There are many other heavy metals. Lots of toxic chemicals are contributing to environmentally induced autoimmunity. In fact, I did share with you one of my articles from Journal of Autoimmune Disease. That special issue of the journal was put together by myself as the editor-in-chief of that issue only. I highly recommend it for those who are interested. They can download and read this article. My particular article is about the potential link between environmental triggers and autoimmunity, and for each environmental trigger, I’m giving the mechanism of action. So when we learn about mechanism of action, then we can also plan some kind of strategies to prevent autoimmune diseases. Number one are the toxic chemicals.
If I were to give you a statistic based on my own personal experience from working in the lab for more than 40 years, and in clinical immunology level more than 30 years, and handling blood samples of patients exposed to toxic chemicals, I would say, out of the three factors, the most important one that are contributing to autoimmune diseases are toxic chemicals in about 50-60% of the cases, dietary components in about 30-40% of the cases; and infections in only about 10% of the cases.

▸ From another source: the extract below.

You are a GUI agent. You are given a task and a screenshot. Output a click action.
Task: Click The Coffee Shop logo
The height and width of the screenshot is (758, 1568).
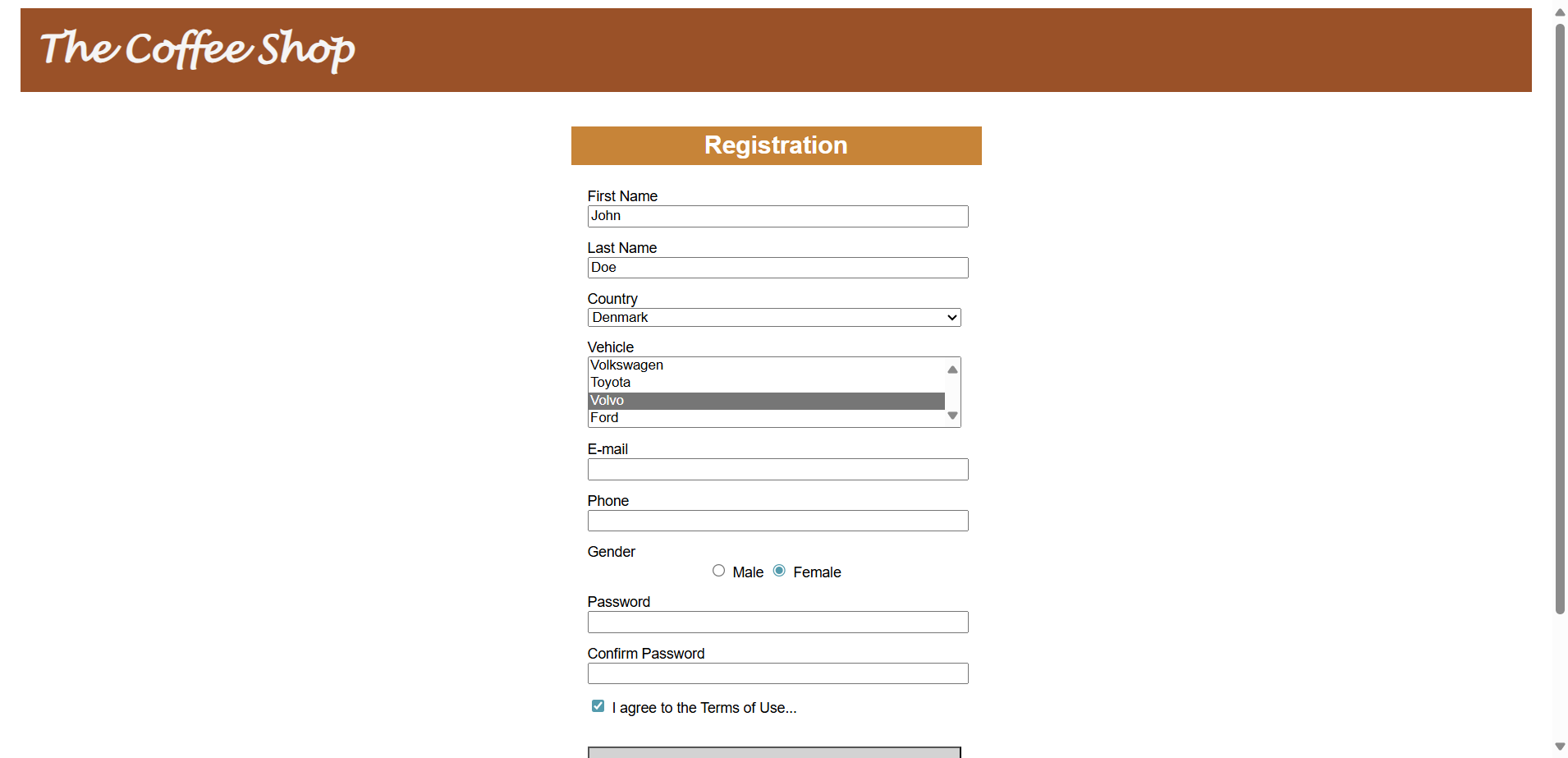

Dr. Amy Myers: Cyrex has a new array, Array 11, that looks at antibodies to certain toxins. Is that correct?
Dr. Aristo Vojdani: Yes, correct, and those who are interested to read the science behind this array, Array 11, which are measuring IgG and IgA antibodies against 12 most common chemicals including heavy metals and bisphenol A, fire retardants, formaldehyde, and so forth, they can read my recent article, which was published this week in the Journal of Applied Toxicology. The title of this article is “Elevated Levels of Antibodies Against Xenobiotics in a Subgroup of Healthy Subject.” Why was I interested in healthy subjects? Because all of us are exposed to toxic chemicals on daily basis. I wanted to see what is the percentage of population, which chemicals bind to their tissue and results in antibody production against, for example, human serum albumin, which is the most prominent protein in the blood, plus some of these chemicals. And we found about 20-25% of the healthy population make antibodies against their own tissue antigens plus these toxic chemicals. So, if it continues like this, these individuals, in my opinion, will be more prone to autoimmune diseases in the future.
So, it is highly important to test for antibodies against these chemicals, and based on this, to implement some kind of programs to eliminate these chemicals from the environment of those patients, even if they do not yet have autoimmune disease. They may be in the process of developing autoimmune disease—maybe they have autoimmune reactivity. Additionally, testing for Array 5, which is measuring antibodies against 24 different tissue antigens to different organ tissues (can be very useful).